(Saved entries)
* * * * *

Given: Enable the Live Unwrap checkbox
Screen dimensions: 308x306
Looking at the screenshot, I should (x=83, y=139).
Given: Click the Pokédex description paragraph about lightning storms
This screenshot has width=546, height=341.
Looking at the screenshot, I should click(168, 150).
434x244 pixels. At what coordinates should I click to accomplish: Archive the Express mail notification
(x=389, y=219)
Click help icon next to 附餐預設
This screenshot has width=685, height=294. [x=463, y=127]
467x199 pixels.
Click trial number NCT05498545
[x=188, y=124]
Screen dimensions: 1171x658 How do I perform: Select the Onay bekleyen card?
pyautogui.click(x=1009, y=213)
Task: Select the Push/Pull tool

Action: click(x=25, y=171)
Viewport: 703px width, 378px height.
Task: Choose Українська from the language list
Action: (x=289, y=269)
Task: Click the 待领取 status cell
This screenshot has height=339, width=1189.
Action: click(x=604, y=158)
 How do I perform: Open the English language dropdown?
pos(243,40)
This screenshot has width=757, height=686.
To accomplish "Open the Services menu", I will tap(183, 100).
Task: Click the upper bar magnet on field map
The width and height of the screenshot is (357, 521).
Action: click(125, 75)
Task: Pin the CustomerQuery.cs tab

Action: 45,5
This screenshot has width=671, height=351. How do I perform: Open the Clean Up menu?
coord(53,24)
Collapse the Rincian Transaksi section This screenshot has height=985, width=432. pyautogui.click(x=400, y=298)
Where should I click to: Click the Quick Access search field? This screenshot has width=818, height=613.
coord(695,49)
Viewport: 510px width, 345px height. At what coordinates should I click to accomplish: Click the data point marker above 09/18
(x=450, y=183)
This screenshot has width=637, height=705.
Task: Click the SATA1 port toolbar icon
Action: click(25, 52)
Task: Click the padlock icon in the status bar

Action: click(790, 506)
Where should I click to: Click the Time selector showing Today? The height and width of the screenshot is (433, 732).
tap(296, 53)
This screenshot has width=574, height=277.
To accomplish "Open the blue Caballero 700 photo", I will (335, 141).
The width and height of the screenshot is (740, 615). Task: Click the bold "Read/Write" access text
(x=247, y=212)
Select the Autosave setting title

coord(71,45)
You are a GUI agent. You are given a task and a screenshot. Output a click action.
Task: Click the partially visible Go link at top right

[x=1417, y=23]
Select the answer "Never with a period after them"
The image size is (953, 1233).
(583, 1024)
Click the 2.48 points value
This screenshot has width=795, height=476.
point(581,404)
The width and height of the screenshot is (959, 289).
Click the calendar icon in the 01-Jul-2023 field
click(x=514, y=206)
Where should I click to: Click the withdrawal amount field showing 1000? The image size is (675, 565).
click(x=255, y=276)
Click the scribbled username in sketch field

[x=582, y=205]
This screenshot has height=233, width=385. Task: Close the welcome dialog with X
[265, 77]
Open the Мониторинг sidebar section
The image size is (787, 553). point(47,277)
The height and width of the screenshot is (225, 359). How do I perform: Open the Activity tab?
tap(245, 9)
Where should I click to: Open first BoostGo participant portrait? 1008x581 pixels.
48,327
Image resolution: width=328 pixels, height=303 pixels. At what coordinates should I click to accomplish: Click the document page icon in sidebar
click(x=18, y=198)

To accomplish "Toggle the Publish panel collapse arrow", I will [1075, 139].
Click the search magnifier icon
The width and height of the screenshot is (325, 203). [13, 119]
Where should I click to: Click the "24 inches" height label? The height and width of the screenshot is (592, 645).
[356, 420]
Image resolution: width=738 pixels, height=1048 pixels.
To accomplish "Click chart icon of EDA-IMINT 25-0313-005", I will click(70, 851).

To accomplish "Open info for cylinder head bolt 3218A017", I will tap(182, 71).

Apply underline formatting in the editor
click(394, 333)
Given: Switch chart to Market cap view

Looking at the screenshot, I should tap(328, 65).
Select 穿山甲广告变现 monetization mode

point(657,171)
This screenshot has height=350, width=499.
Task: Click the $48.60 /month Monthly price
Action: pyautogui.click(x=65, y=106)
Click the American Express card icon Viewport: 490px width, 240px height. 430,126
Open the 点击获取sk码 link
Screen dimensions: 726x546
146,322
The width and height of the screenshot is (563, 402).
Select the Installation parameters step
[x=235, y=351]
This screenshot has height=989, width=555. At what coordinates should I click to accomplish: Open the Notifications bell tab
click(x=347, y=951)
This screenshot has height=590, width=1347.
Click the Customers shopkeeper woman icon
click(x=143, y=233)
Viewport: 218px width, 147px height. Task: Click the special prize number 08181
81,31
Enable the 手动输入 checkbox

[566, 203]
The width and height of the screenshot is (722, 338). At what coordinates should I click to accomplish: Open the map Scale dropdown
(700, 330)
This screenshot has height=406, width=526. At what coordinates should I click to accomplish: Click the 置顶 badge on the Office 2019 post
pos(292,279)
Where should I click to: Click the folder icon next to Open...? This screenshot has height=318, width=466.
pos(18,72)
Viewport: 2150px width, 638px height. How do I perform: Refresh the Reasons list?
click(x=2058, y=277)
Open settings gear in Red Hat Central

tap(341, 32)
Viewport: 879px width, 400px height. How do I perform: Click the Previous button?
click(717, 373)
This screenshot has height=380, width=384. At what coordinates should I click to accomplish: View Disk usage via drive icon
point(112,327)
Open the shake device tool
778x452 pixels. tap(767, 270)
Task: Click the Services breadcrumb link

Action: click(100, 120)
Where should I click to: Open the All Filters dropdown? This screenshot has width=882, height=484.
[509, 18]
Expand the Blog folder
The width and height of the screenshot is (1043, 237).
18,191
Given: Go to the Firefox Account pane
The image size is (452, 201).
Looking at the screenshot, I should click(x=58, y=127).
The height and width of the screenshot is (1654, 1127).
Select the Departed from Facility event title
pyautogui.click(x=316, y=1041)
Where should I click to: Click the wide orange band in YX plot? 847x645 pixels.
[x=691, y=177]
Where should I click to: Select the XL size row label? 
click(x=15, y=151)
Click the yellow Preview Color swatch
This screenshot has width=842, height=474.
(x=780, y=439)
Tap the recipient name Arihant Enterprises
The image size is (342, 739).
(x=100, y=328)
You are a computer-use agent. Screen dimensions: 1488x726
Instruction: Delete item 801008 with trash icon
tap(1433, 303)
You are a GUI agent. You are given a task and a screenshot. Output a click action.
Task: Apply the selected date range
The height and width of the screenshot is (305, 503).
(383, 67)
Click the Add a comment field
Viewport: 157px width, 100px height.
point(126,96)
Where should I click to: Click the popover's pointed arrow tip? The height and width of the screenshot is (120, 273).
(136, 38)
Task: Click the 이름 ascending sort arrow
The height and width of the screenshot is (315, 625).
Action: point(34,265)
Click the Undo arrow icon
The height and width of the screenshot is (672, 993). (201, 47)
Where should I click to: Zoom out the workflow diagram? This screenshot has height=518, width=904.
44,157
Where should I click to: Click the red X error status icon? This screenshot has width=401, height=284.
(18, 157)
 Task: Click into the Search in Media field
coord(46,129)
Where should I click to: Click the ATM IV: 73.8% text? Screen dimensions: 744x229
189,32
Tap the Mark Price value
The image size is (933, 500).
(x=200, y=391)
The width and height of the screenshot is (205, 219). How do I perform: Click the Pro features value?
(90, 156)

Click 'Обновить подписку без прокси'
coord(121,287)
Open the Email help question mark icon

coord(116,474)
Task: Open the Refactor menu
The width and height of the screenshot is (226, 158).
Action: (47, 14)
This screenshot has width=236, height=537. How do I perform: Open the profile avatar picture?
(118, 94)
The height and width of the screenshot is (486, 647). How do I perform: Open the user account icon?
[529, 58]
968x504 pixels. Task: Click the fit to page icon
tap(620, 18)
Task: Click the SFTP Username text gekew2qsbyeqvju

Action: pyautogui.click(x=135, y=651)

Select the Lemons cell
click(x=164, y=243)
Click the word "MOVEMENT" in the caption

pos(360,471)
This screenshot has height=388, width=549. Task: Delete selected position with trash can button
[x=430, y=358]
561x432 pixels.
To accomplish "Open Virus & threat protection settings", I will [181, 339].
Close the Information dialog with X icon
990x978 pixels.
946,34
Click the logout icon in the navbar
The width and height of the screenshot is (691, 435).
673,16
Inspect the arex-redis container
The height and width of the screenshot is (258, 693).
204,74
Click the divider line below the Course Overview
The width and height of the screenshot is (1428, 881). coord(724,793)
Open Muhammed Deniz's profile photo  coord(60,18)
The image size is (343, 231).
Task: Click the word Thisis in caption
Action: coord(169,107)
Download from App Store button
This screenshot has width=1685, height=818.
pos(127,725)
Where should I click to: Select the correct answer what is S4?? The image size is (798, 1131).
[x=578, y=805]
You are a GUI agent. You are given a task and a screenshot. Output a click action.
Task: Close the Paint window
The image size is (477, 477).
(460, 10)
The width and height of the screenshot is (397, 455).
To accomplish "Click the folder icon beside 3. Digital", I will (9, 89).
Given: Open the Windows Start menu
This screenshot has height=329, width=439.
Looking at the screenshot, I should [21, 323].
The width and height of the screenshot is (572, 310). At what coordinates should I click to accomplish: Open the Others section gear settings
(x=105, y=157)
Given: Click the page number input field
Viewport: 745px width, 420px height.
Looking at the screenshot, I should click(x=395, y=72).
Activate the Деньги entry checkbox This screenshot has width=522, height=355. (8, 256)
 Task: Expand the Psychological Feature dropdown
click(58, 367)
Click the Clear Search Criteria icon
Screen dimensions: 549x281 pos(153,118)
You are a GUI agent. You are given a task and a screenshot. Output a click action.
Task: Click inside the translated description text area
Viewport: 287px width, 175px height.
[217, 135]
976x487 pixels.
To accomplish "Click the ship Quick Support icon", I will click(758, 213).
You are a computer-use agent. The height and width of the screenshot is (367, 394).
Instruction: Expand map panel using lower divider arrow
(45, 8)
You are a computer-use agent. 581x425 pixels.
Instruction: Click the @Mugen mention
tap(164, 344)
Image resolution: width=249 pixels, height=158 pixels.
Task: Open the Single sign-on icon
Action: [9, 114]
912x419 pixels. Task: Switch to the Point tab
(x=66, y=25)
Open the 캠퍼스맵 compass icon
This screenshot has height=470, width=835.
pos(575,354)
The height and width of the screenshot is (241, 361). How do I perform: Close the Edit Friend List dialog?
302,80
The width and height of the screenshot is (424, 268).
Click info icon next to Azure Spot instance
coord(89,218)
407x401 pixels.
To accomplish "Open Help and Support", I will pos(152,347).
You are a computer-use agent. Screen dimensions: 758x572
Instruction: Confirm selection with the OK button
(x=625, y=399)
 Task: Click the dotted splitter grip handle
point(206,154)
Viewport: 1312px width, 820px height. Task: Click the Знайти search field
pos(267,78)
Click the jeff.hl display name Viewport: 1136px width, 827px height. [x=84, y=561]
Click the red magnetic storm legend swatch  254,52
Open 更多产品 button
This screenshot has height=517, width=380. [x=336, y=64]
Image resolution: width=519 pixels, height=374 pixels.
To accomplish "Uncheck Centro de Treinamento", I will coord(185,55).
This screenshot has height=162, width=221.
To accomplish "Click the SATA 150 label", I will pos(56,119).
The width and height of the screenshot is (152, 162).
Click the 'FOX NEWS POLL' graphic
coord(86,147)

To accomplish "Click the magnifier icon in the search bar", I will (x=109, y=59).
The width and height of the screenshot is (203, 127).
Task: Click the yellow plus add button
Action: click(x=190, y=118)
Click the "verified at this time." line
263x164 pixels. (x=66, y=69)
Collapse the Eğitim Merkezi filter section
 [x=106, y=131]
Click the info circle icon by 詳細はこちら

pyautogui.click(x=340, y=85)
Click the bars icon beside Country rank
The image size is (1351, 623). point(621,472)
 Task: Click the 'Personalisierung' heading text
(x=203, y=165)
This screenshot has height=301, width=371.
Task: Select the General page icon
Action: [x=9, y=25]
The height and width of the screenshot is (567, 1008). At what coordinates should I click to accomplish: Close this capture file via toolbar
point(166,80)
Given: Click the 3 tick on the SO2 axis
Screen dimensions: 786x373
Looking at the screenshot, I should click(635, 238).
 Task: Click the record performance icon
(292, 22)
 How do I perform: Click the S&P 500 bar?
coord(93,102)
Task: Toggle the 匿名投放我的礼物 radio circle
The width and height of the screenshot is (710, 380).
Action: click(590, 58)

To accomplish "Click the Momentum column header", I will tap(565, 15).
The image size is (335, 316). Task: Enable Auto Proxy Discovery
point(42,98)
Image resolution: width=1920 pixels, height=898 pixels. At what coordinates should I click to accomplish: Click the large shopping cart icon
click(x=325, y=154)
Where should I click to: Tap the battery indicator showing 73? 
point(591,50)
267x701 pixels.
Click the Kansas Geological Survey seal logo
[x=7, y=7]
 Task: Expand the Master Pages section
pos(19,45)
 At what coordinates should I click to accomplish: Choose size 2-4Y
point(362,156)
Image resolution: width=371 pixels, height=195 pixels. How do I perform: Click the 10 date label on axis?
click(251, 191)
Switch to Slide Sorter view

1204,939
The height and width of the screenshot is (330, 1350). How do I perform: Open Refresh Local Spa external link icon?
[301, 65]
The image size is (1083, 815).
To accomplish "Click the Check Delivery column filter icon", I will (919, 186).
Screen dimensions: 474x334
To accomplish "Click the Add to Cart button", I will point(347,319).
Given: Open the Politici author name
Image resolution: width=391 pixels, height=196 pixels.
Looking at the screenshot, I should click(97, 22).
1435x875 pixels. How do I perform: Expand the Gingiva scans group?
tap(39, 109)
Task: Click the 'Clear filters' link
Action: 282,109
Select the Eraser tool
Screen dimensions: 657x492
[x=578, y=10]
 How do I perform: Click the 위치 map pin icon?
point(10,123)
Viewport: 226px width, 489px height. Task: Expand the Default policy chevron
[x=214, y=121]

* * * * *

Look back at the entries above and repeat, unchanged, every line from the line holding "Task: Click the partially" through the line holding "The width and height of the screenshot is (959, 289).".

Task: Click the partially visible Go link at top right

[x=1417, y=23]
Select the answer "Never with a period after them"
The image size is (953, 1233).
(583, 1024)
Click the 2.48 points value
This screenshot has width=795, height=476.
point(581,404)
The width and height of the screenshot is (959, 289).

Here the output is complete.